Faire moins avec moins

Plusieurs observateurs ont qualifié le budget Leitao de terne, ce qui n’est guère surprenant, car l’atteinte de l’équilibre des finances publiques à tout prix est avant tout un exercice comptable. À défaut de présenter une vision pour le Québec et ses régions, l’énoncé budgétaire confirme la volonté du gouvernement de réduire la taille et de redéfinir le rôle de l’État. Pour l’archipel, l’idée de faire moins avec moins n’a rien de rassurant.

Le ministre des Finances se targue d’avoir déposé un budget équilibré, sans hausse de taxes ou de tarifs. En réalité, ce budget s’écrit à l’encre noire en raison des compressions budgétaires tous azimuts effectuées ces derniers mois. Dans tous les services publics, austérité rime avec morosité. Les hausses de taxes et de tarifs, elles ont été annoncées en cours d’année, comme la modulation des coûts des services de garde, la hausse des tarifs d’Hydro-Québec et la surprime d’assurance auto. Le gouvernement a par ailleurs sous-traité les taxes aux commissions scolaires et aux municipalités. Le reste de l’effort financier est imposé aux ministères et organismes, dont une part appréciable viendra de la masse salariale des employés de l’état.

On pense à tort que le resserrement des dépenses du gouvernement est passager, que les structures en développement régional abolies, par exemple, seront remplacées sous une forme ou une autre. Ce n’est pourtant pas ce que laisse entrevoir le budget. Ni même le gouvernement. Le président du Conseil du trésor, Martin Coiteux, à qui on peut attribuer une bonne part de la paternité du budget, ne s’en cache pas. Il veut en finir avec l’État-providence issu de la Révolution tranquille. Ce que promet d’ailleurs le gouvernement libéral, à terme, se résume à des baisses d’impôts.
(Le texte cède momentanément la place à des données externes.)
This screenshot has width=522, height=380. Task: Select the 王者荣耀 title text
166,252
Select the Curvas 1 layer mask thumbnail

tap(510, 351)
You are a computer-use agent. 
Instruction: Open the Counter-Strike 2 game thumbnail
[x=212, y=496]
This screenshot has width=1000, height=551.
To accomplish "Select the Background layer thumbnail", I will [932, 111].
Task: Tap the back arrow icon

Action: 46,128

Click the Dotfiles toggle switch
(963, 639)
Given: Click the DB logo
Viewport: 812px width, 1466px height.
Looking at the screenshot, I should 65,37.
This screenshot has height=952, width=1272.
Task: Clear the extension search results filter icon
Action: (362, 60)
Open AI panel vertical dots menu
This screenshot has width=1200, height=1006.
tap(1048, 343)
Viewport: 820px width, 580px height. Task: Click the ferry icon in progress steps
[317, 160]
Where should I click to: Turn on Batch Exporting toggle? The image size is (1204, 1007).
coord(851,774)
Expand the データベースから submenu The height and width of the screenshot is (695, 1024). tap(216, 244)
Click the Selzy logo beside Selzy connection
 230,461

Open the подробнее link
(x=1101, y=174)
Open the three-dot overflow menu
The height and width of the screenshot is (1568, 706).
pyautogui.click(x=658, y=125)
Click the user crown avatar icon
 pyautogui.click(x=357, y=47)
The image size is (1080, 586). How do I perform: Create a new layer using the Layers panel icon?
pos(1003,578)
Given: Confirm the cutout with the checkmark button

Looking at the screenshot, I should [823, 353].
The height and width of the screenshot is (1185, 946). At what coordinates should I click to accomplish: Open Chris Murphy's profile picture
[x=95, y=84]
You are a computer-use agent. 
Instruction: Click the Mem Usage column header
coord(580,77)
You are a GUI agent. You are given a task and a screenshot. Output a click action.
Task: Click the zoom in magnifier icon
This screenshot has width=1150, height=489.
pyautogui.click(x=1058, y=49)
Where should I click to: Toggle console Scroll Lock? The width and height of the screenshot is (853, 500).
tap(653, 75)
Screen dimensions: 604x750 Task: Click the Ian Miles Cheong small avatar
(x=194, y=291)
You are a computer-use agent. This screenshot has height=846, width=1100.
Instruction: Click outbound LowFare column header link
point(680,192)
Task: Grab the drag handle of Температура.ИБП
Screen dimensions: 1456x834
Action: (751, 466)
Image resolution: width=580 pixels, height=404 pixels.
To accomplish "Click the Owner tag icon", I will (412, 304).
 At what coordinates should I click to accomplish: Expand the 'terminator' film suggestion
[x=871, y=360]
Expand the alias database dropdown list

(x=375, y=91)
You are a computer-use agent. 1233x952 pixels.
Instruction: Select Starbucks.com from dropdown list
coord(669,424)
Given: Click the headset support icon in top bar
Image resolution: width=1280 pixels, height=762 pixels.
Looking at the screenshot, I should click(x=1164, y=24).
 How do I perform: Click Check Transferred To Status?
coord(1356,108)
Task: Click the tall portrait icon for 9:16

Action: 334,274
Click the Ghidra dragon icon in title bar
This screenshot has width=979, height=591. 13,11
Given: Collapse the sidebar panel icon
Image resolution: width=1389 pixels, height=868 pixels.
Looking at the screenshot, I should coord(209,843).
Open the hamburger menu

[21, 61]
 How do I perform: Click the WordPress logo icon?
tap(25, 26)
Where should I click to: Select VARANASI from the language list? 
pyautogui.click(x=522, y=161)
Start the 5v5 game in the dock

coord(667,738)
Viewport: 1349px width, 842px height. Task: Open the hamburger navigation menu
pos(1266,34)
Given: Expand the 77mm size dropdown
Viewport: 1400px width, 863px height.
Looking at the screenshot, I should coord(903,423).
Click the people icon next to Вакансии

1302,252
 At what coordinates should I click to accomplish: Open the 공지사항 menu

La formule est connue et fortement inspirée du gouvernement conservateur fédéral. Resserrer les dépenses confine le gouvernement à être moins présent, moins interventionniste, à revoir sa mission. L’opération est déjà amorcée. S’il baisse ensuite les impôts ou les taxes, une fois l’équilibre budgétaire atteinte, il se prive forcément de moyens d’intervenir pour ne pas encourir de déficit.

C’est ainsi que le gouvernement annonce un allègement fiscal d’un demi-milliard pour les entreprises du Québec d’ici 5 ans. Il maintient certains crédits d’impôt dans l’innovation et en région, pour favoriser l’investissement privé et la création d’emploi. C’est sans doute aussi l’élément-clé de son approche en matière d’occupation du territoire. Si le gouvernement a fait disparaître les CRÉ, les CLD et la Politique nationale de la ruralité, c’est qu’il estime que la nature à horreur du vide, que le jeu de la concurrence fera son effet et que l’entrepreneuriat prendra la relève. Le Conseil du patronat, qui a récemment encouragé le gouvernement à subventionner l’exode rural, a chaudement applaudi l’approche du gouvernement.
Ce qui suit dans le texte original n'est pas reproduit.